Vacances en France (sous un air déjà connu)

Le programme a été concocté il y a quelques mois, à la configuration plutôt familiale : après quelques jours seuls à Cannes (dans l’appart de mes beaux-parents), nous prendrons la direction de leur nouvelle résidence près de Gordes avant de rejoindre Narbonne où mes parents passent leur vacances.

Je me réjouis de me retrouver à Cannes. J’ai fini par m’habituer à ce lieu de villégiature qui ne me correspond guère a priori. Son temps splendide, sa piscine, la proximité de la mer ont effacé toutes mes appréhensions initiales.
A la piscine du domaine, je croise deux transexuelles. Avec L. et moi, un air de Gay Pride semble souffler sur Mandelieu. Elles ont déployé de gros efforts pour atténuer la virilité de leurs traits, surjouant de manière outrancière les atouts propres à l’image de la féminité ultime: des seins surdimensionnés et des lèvres boursouflées au collagène. Un emballage d’ensemble à la réussite peu évidente, qui ne me poserait d’ailleurs pas le moindre problème si la plus matronne des deux ne ressemblait pas au travesti assassin dans « Pulsion » de Brian De Palma (film-culte et à l’effroi toujours vif chez moi). Si nos combats sont liés sur le plan théorique, je me sens dans cette scène de la vie quotidienne tellement éloigné d’elles.

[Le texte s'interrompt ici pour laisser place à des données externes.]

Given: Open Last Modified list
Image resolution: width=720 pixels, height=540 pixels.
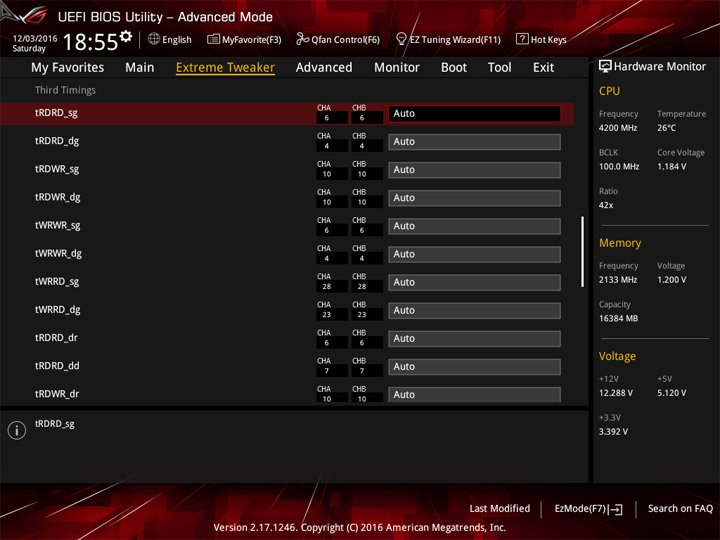Looking at the screenshot, I should coord(500,508).
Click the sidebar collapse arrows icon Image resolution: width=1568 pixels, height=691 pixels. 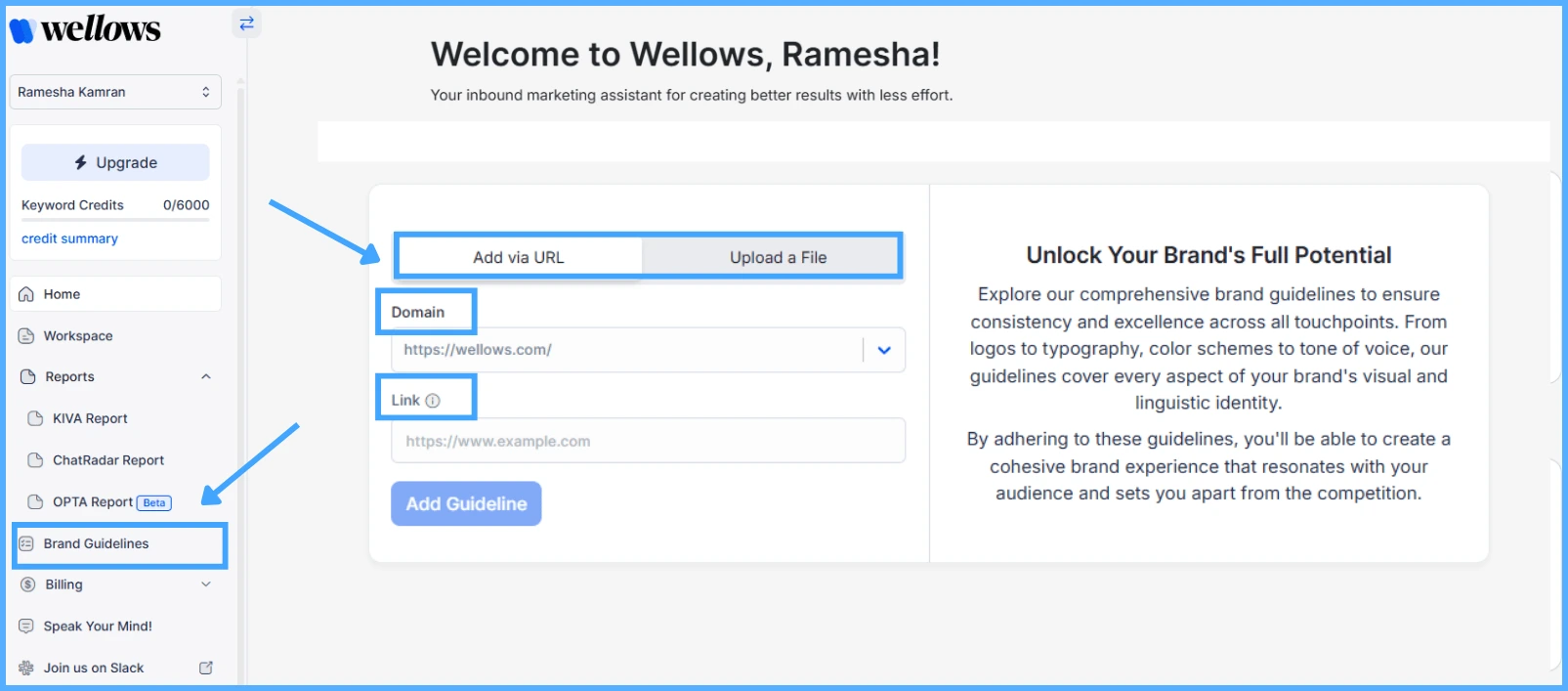coord(246,22)
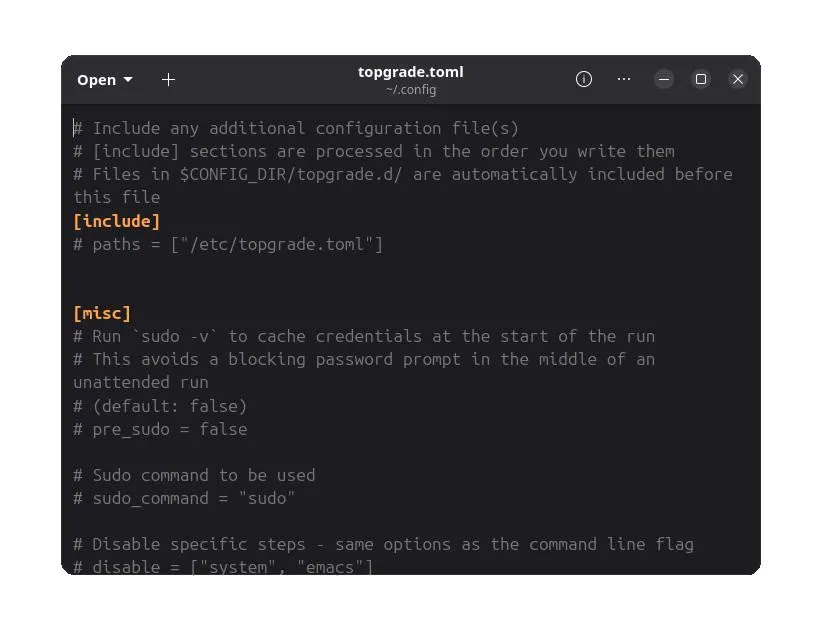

Le soleil me sied parfaitement : le teint hâlé qu’il produit, la chaleur qu’il imprime sur la peau, les pieds le plus souvent dans l’eau. A l’évidence, un tel climat épouse mon idéal. Je m’établirais volontiers en Espagne, m’étais-je déjà dit. Je reviendrais de temps à autre humer la mélancolie des brumes bruxelloises (dont je ne regrette que la longueur). Je ne suis pas pour autant et définitivement un amateur béat du soleil, a fortiori sans la moindre animation. J’observe avec une certaine déprime les nombreuses personnes âgées du domaine (je deviendrais presque complexé de ne pas afficher ici un ventre bedonnant) venues bénéficier à leur retraite d’une place au soleil et de l’illusion de vie sous-jacente, dans l’attente de leur dernier soupir. Je m’étonne du contraste entre cette quête de chaleur, de vie alors que flotte déjà dans leur intérieur la froideur de leur cadavre six pieds sous terre. A moins qu’ils ne succombent à la mode de la crémation, dans une continuité alors tout-à-fait logique.
Mon schéma de vie consisterait plutôt à se rapprocher du soleil dès lors qu’on est jeune pour profiter de la vitalité qu’il dispense et s’en écarter une fois la vieillesse apparue. Comme si le soleil incarnait symboliquement une puissante source de vie dont l’intensité et l’imprégnation devait évoluer en parallèle avec l’énergie de son métabolisme intérieur.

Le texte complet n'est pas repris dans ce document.